More than 'celebrating diversity'

To be sure, Chambon had natural advantages not found in cities. The area is hilly, rough, spread out. Jews hid in barns and fields, and saw the approach of danger. Some Huguenot hiding places were hundreds of years old. Aubin points out the crucial role dogs played – barking at strangers and allowing escape.

Huguenot locals created a spirit that allowed Catholics, Quakers, Darbyites, and the Red Cross, to join the "conspiracy."

Sauvage hypothesizes that some Germans officials posted there may have been "caught up" in that spirit. Trocme and Theis were arrested at one point, but quickly released; Nazis mostly left the town alone, though records later show they knew it was a center for the false papers Jews needed to move anywhere.

The Chambon example represents both a transcendence and a concreteness that Henry and others say is often lost in many current ideas of good. The rescuers stated plainly, in interviews before they died, that the Biblical injunction to love one another implies that something is owed to one's fellow man, regardless of race or creed.

"The Huguenots were not risking their lives to hide Jews in their barns in order to celebrate diversity," says Henry. "They felt deeply the humanity of the other."

Refugee returns as filmmaker

For Sauvage, making the film about Chambon was a transformative experience. After the war, he moved to Paris with his family, then New York. He wasn't told he was Jewish until age 17. He returned to do a documentary in the 1980s, thinking he would shoot for a few weeks, and quickly put the film out.

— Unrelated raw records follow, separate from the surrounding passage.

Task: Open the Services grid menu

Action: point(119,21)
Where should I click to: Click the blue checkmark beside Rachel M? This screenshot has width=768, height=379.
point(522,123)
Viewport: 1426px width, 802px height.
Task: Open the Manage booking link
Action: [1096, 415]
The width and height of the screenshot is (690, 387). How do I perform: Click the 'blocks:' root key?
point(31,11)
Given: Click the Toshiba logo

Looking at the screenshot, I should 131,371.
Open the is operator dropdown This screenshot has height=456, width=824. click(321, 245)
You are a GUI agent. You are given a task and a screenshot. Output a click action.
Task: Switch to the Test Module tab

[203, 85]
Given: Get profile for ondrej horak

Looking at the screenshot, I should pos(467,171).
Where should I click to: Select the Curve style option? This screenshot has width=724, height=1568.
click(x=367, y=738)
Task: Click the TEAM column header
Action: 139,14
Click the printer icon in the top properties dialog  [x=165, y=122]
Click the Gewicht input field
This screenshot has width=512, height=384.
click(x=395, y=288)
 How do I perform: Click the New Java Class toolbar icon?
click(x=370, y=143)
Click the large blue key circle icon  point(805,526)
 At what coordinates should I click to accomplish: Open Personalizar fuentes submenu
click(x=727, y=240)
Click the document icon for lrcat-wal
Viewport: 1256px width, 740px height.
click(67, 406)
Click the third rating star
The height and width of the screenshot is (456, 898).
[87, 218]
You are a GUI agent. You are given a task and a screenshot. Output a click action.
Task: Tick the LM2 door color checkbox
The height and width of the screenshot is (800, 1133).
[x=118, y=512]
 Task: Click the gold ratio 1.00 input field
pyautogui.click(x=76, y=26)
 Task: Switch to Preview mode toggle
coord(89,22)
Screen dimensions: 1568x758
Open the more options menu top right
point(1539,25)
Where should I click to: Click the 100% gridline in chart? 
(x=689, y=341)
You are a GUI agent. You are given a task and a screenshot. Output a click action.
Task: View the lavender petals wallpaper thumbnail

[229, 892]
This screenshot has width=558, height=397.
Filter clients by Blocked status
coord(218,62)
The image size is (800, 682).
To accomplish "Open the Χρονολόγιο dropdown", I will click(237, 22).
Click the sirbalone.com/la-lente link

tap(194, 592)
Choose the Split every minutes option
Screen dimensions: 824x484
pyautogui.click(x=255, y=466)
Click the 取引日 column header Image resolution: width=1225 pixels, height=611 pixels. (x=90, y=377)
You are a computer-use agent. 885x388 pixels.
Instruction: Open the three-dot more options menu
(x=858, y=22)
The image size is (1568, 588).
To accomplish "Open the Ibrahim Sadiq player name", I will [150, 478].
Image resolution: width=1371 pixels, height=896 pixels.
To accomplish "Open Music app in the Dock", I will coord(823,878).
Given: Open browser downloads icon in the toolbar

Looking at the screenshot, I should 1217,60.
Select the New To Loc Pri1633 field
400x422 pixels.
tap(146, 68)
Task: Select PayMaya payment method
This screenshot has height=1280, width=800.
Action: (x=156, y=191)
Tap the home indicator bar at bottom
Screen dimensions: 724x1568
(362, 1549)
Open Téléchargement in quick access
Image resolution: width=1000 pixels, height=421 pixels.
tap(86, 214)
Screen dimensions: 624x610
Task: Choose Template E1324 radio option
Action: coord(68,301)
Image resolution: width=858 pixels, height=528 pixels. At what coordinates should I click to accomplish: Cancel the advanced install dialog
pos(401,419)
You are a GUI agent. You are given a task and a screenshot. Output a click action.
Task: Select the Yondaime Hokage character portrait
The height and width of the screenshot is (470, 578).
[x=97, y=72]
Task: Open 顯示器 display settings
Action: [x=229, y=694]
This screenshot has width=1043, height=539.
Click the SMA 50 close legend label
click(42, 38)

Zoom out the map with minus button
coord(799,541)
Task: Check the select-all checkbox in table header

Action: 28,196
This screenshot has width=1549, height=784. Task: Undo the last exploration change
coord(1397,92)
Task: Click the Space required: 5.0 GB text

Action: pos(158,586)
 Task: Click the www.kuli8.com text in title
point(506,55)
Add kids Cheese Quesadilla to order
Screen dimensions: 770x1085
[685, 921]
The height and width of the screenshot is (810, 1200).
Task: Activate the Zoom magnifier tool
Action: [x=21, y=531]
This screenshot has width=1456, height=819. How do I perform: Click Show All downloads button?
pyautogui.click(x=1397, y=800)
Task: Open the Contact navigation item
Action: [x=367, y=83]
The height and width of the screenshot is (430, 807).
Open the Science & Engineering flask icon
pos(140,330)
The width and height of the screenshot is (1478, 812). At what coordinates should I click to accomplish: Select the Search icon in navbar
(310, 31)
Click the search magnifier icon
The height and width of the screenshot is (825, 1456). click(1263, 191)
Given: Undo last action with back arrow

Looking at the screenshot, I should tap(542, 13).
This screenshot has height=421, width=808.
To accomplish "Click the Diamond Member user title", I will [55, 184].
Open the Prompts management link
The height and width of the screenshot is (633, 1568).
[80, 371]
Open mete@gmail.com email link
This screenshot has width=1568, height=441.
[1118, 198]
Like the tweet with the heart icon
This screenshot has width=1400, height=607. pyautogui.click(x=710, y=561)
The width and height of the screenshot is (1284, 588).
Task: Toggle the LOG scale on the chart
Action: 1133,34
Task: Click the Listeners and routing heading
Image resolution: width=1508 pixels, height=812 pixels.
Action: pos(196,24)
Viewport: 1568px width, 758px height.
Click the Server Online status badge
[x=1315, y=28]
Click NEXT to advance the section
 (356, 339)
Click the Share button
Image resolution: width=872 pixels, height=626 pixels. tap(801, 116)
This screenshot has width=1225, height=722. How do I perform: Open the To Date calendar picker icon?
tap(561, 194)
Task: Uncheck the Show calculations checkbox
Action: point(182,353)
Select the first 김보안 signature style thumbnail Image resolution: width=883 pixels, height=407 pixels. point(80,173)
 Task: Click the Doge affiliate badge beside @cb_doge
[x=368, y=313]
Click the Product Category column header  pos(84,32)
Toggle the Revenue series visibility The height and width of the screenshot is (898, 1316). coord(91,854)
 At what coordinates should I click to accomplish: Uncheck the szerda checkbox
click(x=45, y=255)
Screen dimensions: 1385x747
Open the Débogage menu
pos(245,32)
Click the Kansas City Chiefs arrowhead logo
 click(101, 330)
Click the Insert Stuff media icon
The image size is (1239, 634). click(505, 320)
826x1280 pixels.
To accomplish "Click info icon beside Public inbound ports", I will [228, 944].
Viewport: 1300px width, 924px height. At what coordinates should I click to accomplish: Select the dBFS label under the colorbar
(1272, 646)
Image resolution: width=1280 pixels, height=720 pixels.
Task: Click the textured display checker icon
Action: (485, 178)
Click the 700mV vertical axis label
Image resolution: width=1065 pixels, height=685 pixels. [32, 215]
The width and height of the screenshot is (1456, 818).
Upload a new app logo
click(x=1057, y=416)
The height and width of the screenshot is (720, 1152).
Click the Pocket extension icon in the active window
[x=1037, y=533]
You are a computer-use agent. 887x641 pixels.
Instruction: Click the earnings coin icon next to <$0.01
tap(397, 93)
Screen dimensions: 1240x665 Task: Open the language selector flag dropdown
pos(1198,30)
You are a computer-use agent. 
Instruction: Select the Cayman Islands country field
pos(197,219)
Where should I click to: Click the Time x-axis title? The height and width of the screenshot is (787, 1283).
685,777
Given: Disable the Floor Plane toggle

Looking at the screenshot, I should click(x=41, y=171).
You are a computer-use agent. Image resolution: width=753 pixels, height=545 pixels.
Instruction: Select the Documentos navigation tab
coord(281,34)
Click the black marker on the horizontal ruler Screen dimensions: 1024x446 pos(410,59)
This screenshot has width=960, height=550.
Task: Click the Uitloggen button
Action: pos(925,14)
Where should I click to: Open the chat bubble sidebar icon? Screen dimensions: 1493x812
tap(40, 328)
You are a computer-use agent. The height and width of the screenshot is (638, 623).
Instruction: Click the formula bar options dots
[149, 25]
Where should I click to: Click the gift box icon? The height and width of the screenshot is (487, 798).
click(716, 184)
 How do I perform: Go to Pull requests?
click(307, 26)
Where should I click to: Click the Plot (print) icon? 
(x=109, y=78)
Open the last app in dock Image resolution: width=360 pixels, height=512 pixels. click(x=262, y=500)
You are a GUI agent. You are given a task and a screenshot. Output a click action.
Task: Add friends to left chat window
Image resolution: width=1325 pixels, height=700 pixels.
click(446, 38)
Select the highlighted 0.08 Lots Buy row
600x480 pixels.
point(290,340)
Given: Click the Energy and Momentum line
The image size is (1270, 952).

Instead, it took five years and much soul searching to complete. Sauvage was simply not prepared, he says, for the character of the Chambon people. It changed his life.

"Every cliché I had imagined about [the people of Chambon] was wrong," Sauvage says. "They were incredibly smart. There was no escaping the fact they were heavily Protestant. They made me ask questions about myself and my own faith, or lack of it. At some point I realized that their selflessness was not depleting but was what gave them strength. This was something new for me.

"They had such a bedrock sense of values that it shook me to the core. I had to ask who I was. My film clearly had to be a Jewish testimony … and I finally realized I had to become Jewish in order to make a film to praise Christians."

Today Chambon is a town of cafes, pizza parlors, stone houses. Tourists come for dappled hills and distant vistas. The air is fresh – a reason Albert Camus came here from Algeria during the war. He wrote "The Plague" in Chambon in 1942 while recuperating from illness.

Even now, Pascal Blanc, a real estate agent here says few locals think their acts heroic.

"It was normal for us to help. We have helped all the time in our past," he says. "This is who we are. We don't think of those we helped raise in the war as outsiders; they are part of our families. Many still visit.

As for the Jewish community in France, leading figures advocate the inclusion of the story of the "righteous" in education curriculum.

"Putting forward these 'pages of light' written by individuals who risked their lives to save the lives of Jewish children is, from our standpoint, very educational," writes Anne-Marie Recolevschi, director general of the Paris-based Foundation for the Memory of the Shoah, in a statement to the Monitor. "The actions of the Righteous constitute a source of hope and enable the transmission of a spirit of responsibility and respect of one another. [Editor's note: The original translation of the quote included a grammatical error.]